L’ombre de PKP continue de planer sur Québecor

Pierre Dion
Photo: - Le Devoir Pierre Dion

La direction de Québecor ne voit pas pourquoi la profession de foi souverainiste de son actionnaire de contrôle, Pierre Karl Péladeau, lui nuirait dans ses discussions avec le gouvernement fédéral concernant une possible expansion pancanadienne dans le secteur du sans-fil.

 

Le conglomérat médiatique, qui a remporté l’enchère sur les licences du spectre sans fil dans les quatre plus grandes provinces, dont le Québec, n’a pas encore eu de pourparlers avec Ottawa sur certaines conditions à respecter pour devenir le quatrième joueur au pays dans ce secteur.

 

Cela n’a pas empêché certains analystes financiers de questionner le nouveau président et chef de la direction de Québecor, Pierre Dion, sur l’impact du saut en politique de M. Péladeau — maintenant député péquiste de la circonscription de Saint-Jérôme. «Concernant Pierre Karl, c’est une décision personnelle et elle n’implique pas Québecor, s’est limité à dire M. Dion. Il a démissionné de ses fonctions sur les conseils d’administration de Québecor, QMI et TVA.»

 

Le nouveau dirigeant de Québecor s’est également montré peu bavard quant à la possibilité de voir Québecor concurrencer Bell, Rogers et Telus à l’extérieur du Québec dans un avenir rapproché. «Nous allons rencontrer le gouvernement pour lui laisser savoir ce que nous croyons être les bonnes conditions pour sortir du Québec dans le sans-fil. Sa réponse dictera nos prochaines décisions.» M. Dion remplace Robert Dépatie, qui a quitté ses fonctions la semaine dernière pour des raisons de santé. Il a laissé entendre que l’analyse de Québecor dans le dossier du sans-fil devrait prendre encore quelques mois.

 

Interrogé par un analyste, M. Dion a également balayé du revers de la main un scénario dans lequel Pierre Karl Péladeau quitterait la vie politique pour revenir à la tête du conglomérat. «Il n’est plus impliqué dans les décisions. J’ai un mandat clair, (...) le conseil d’administration m’a donné un mandat clair de diriger Québecor afin de créer de la valeur pour les actionnaires.»

 

Hausse du bénéfice

 

Quant à ses résultats du premier trimestre, l’entreprise a dépassé les attentes grâce à une bonne performance de son secteur des télécommunications.

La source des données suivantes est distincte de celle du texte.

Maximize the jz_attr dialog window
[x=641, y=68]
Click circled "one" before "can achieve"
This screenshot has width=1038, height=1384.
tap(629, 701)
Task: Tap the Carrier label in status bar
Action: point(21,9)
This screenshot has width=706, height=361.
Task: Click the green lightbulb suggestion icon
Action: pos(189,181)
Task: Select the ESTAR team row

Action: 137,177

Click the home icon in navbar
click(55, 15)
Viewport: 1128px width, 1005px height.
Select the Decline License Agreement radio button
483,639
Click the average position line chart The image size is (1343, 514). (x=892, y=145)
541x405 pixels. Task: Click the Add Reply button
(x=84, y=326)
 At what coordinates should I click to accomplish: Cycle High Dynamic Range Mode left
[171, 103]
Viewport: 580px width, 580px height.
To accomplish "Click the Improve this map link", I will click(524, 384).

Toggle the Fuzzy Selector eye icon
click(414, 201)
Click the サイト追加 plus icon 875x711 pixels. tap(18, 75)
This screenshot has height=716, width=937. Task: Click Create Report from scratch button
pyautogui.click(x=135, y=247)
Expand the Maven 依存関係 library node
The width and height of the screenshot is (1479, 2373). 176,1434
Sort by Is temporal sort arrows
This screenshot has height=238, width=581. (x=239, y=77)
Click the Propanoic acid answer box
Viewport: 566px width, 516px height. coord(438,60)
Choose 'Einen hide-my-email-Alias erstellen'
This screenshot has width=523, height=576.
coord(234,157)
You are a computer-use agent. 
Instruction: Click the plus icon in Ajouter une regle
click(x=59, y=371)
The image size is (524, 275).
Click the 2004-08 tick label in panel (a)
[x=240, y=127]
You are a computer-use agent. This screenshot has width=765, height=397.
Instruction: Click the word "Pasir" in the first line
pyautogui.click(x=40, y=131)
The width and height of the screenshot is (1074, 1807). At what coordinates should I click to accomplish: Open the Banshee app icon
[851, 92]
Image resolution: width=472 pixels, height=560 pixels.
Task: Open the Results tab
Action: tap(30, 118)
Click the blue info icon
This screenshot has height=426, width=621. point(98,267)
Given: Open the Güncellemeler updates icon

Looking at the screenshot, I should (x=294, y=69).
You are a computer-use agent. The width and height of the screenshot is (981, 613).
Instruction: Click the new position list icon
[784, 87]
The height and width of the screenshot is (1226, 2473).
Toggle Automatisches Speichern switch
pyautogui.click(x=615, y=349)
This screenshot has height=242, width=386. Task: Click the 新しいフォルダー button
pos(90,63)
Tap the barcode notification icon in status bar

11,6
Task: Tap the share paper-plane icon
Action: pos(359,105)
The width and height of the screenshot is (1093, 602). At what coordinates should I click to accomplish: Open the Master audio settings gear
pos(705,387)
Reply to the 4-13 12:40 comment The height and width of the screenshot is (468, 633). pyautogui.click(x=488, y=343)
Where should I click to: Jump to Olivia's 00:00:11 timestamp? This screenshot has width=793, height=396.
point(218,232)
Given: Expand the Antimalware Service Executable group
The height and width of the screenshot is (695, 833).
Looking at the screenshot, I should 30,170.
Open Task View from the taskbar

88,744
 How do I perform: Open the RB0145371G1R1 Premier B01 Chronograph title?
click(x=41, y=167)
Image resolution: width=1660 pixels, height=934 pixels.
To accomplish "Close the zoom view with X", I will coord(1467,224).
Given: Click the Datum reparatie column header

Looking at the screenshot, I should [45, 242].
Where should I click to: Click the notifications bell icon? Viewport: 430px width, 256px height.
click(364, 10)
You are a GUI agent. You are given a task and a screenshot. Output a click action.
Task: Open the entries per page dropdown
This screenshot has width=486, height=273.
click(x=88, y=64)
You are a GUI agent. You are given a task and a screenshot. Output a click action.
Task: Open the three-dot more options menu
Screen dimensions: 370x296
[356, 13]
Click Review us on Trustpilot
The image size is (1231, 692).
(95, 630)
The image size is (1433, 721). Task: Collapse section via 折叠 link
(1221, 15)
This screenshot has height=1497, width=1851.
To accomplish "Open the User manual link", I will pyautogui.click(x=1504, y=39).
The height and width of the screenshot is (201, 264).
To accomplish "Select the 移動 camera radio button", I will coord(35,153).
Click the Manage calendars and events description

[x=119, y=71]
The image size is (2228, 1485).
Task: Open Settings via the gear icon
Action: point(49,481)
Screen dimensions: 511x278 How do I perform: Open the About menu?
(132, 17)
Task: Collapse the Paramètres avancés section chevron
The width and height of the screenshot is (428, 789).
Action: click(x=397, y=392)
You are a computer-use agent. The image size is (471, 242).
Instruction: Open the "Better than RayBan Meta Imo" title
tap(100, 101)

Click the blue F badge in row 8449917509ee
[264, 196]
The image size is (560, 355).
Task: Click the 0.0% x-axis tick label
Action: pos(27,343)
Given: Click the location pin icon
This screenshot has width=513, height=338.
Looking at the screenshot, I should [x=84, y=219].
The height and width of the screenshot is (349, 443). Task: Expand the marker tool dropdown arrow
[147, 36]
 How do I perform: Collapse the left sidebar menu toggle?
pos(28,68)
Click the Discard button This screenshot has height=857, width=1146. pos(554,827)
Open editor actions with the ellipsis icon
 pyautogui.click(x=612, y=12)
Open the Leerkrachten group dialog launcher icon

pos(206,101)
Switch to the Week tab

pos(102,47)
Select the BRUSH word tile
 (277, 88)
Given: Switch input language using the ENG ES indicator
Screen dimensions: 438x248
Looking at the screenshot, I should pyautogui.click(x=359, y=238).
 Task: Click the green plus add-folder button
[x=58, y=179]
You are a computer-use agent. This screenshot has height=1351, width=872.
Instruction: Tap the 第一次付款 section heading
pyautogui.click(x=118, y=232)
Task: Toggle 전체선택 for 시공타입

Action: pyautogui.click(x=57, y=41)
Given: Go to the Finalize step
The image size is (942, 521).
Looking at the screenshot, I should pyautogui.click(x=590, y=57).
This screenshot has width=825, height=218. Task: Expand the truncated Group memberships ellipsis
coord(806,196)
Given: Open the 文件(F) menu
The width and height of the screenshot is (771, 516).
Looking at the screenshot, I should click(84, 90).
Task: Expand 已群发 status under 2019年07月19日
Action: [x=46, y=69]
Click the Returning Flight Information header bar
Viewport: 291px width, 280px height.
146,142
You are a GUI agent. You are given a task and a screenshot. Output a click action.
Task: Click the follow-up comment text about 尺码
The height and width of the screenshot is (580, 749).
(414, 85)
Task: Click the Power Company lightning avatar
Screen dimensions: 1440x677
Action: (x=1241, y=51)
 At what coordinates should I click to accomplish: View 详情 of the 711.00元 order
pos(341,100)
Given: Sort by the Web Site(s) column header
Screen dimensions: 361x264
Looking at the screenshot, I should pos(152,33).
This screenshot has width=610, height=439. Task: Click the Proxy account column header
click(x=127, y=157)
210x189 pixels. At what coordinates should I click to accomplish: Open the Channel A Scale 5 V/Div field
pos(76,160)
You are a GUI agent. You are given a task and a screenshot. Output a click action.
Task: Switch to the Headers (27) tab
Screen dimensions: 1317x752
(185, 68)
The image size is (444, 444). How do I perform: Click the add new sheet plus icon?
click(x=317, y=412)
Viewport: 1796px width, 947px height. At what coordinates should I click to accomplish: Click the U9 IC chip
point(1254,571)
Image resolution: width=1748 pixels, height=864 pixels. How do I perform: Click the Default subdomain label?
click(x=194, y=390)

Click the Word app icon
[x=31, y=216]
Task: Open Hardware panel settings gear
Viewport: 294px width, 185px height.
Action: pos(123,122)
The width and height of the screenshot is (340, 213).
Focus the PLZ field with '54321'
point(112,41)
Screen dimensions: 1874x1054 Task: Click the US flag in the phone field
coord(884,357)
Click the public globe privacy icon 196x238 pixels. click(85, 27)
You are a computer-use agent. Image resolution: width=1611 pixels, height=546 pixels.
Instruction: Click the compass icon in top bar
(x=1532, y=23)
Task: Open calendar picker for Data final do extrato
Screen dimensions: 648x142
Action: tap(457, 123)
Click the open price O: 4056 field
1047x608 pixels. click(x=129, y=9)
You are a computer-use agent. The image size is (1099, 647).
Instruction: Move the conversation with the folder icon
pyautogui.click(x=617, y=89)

Pour la période terminée le 31 mars dernier, son bénéfice net a progressé de 14 %, à 40,7 millions, ou 33 ¢ par action, comparativement à 35,6 millions, ou 29 ¢ par action, à la même période en 2013. De leur côté, les revenus ont progressé de 1,1 % pour s’établir à 1,04 milliard, en hausse de 11,4 millions par rapport au premier trimestre de l’an dernier.

 

Ceux du secteur des télécommunications ont grimpé de 4,8 %, à 692,7 milliards. Des reculs ont toutefois été observés dans ceux des médias (moins 8,6 %), de la télédiffusion (4,2 %) et du loisir et divertissement (4,2 %).

 

L’analyste Drew McReynolds, de RBC Marchés des capitaux, a souligné que Vidéotron avait perdu quelque 14 000 clients de câblodistribution au cours du trimestre, alors qu’il s’attendait à un recul de 5000 abonnés. Dans une note envoyée par courriel, ce dernier a évoqué la possibilité que l’entrée en scène de M. Péladeau en politique soit à l’origine de cette variation.

 

Maher Yagi, de Valeurs mobilières Desjardins, s’attendait à une perte de 13 000 abonnés chez Vidéotron, principalement en raison de la vive concurrence de Bell Fibe.

 

Par ailleurs, la nouvelle présidente et chef de l’exploitation de Vidéotron, Manon Brouillette, a dit s’attendre à une augmentation du nombre de clients sans fil depuis que les appareils intelligents iPhone 5C et 5S sont offerts.

 

En ce qui a trait au secteur des médias, le premier trimestre a été marqué par le retrait des activités de distribution porte-à-porte des journaux hebdomadaires et de circulaires au Québec ainsi que la cessation de la distribution du Sac Plus depuis janvier dernier. Quant à la vente par Québecor de ses 74 journaux hebdomadaires de sa filiale Sun Media à TC Transcontinental, la transaction est toujours en attente de l’approbation du Bureau de la concurrence, a indiqué le pdg du conglomérat.